Tim Berners-Lee Invented the World Wide Web. Now He Wants to Save It

October 6, 2025

Illustration of a Tim Berners-Lee peeking out from behind overlapping web browser windows, with a hand gripping one of the windows.

Tim Berners-Lee may have the smallest fame-to-impact ratio of anyone living. Strangers hardly ever recognize his face; on “Jeopardy!,” his name usually goes for at least sixteen hundred dollars. Berners-Lee invented the World Wide Web, in 1989, but people informed of this often respond with a joke: Wasn’t that Al Gore? Still, his creation keeps growing, absorbing our reality in the process. If you’re reading this online, Berners-Lee wrote the hypertext markup language (HTML) that your browser is interpreting. He’s the necessary condition behind everything from Amazon to Wikipedia, and if A.I. brings about what Sam Altman recently called “the gentle singularity”—or else buries us in slop—that, too, will be an outgrowth of his global collective consciousness.

Source: Tim Berners-Lee Invented the World Wide Web.

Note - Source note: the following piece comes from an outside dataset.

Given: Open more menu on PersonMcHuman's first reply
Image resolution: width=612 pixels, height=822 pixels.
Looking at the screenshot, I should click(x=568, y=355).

Now He Wants to Save It | The New Yorker

Tim Berners-Lee may be one of the most consequential humans, not just in the last few decades, but ever. Certainly in comparison to his fame or lack thereof.

The inventor of the World Wide Web, of HTTP and HTML, and I think as much if not more importantly, the fundamental principles of the World Wide Web embodied in the World Wide part of the name. I’m sure Tim is materially very comfortable, but he never strove to convert the success of his technology into monumental wealth.

This is a very New Yorker-style profile which I highly recommend.